I went to the Library of Congress open meeting on bibliographic issues a couple of weeks ago. Interesting, but I think they have a long way to go. This meeting was a good stab at understanding users, both searchers and catalogers, but the tricky part is the model and system interface. How to support links and mashups and massive content generation and cataloging? There was some talk about tagging, but the anti-spam algorithms needed for low-trust, low-authority cataloging are far beyond the expertise and budgets of libraries.

The official writeup and lots of notes by Karen Coyle are good places for more thorough coverage.

Bernie Hurley from UC Berkeley gave a talk on issues today with MARC (see Karen’s notes). This was far more interesting than I expected, mostly because it was fact-based. Some tidbits:

  • MARC cataloging is expensive, even when outsourced to India
  • thesis cataloging is different, the subject areas tend to be outside of the established categories
  • MARC has more information than they use (have 175 fields but 2/3 of search is on just 3 and they show a maximum of 27)
  • it does not have the information that is needed for search and faceted browse (from Andrew Pace, NC State)
  • the book height and depth are measured for shelving, but we need the weight and thickness for mailing them (also from Andrew)

The main fields they use are:

  • Author
  • Title
  • Subject keywords
  • Date for sorting
  • LC Classification

Several speakers, both from the podium and the floor, were pinning their hopes on full-text search. I presume that is because they haven’t tried implementing it. I appreciate the optimism, but full-text is Muggle Technology, not magic. Full-text is great for finding the next 20% or 30% of stuff, but most of your good results come from great metadata (including links and attention data). As Dan Clancy (Google Book and Google Scholar) pointed out, book search is much harder than web search precisely because you don’t have as much link data (metadata). No one had any good ideas about how to get access to all that text so it could be indexed. Well, ideas besides Google Book.

Hey, why wasn’t Brewster Kahle invited? Maybe the LoC already knows what he thinks, but a position paper would be handy for the rest of us.

On-line access to content is working OK. The only complaints were about the URL fields in library catalogs. If you don’t know what MARC is, take a moment to look over MARC 856, Electronic Location and Access. It’s a little more complicated than the <a> tag.

The day started with an interesting and dangerous talk by Timothy Burke on the wonders and difficulties of serious research using our current tools (see Karen’s notes). It was mostly about searching techniques, though it wasn’t really explained that way. I would have been happier if he’d started with some terminology from Marcia Bates. The personal view was helpful, but this should be well-understood stuff by now.

The danger is aiming our tool efforts primarily at the expert user. That way lies disaster. There is really only one way to do this and succeed, and that is to follow the Rob Pike architectural rules:

  1. Simple things are simple.
  2. Hard things are possible.
  3. You don’t have to understand the whole system to use part of it.

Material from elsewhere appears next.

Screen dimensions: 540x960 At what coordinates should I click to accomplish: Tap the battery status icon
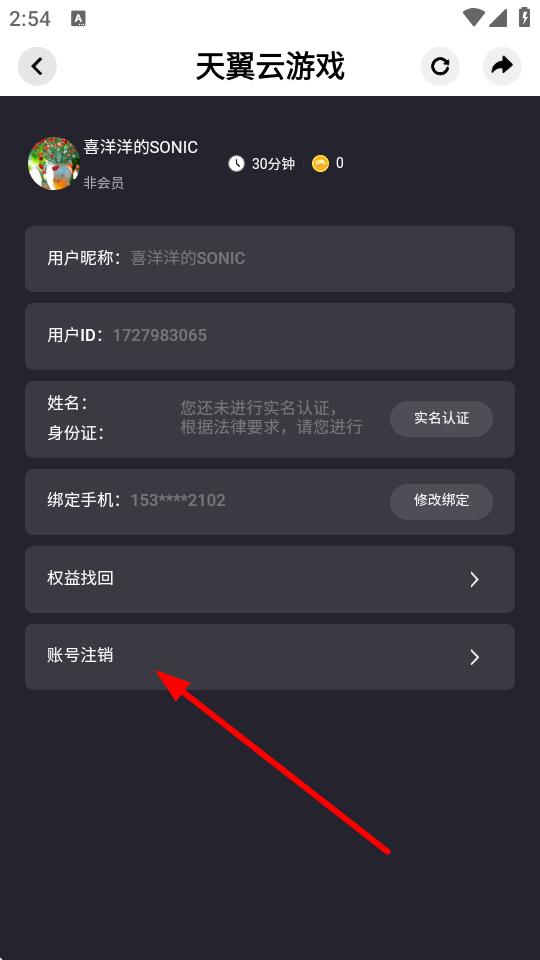524,17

Once you do this, the fancy tools can be built on top of it. If you design for the fancy stuff, the system will never be simple and it will probably be over-fit to an old problem (like MARC is today).

One other point from Burke’s presentation, universities no longer teach how to do literature search. Each discipline has general techniques and domain-specific ones (think chemical structure search), and this cannot be fobbed off on some other department. Striking out on your own might help avoid the prejudices of the field, but it can also mean missing and reinventing a lot of stuff.

I also saw some premature target lock-on. For example, converting subject headings to strings of standalone “subject keywords” is a lot of work, and is primarily useful for faceted browsing. Faceted browsing is good, but it is only one approach. We may be using facets because they are the best we can do with the HTML-based web apps of the past five years. Is it right for five years from now, when the conversion is done or did we just blow a wad of cash on another dead technology?

Finally, I should have asked Andrew Pace how much NC State spent on Endeca.

A side note — Google did a poor job of hosting this event. We had to park a half-mile away, there were no power strips for laptops, I couldn’t get back on the GoogleGuest net after 10AM, we had a “mini kitchen” instead of the usual wide array of free munchies (dang!), and lunch was “here’s a map of the area”. No one stood up to say “let me know if there are any problems”. A few people got power by unplugging the massage chair. Worst of all, the committee was ushered off to the Google Cafeteria, so there was no way to talk with any of them over lunch. Why have an open meeting if you aren’t going to eat together? That was golden time with users, and it was squandered.

A Fatter Long Tail? Nope.

Chris Anderson posted a really nice illustration a couple of months ago in Visualizing the Rise of the Long Tail. He shows three photos of mountain ranges that cover the same peaks but viewed from a different distances.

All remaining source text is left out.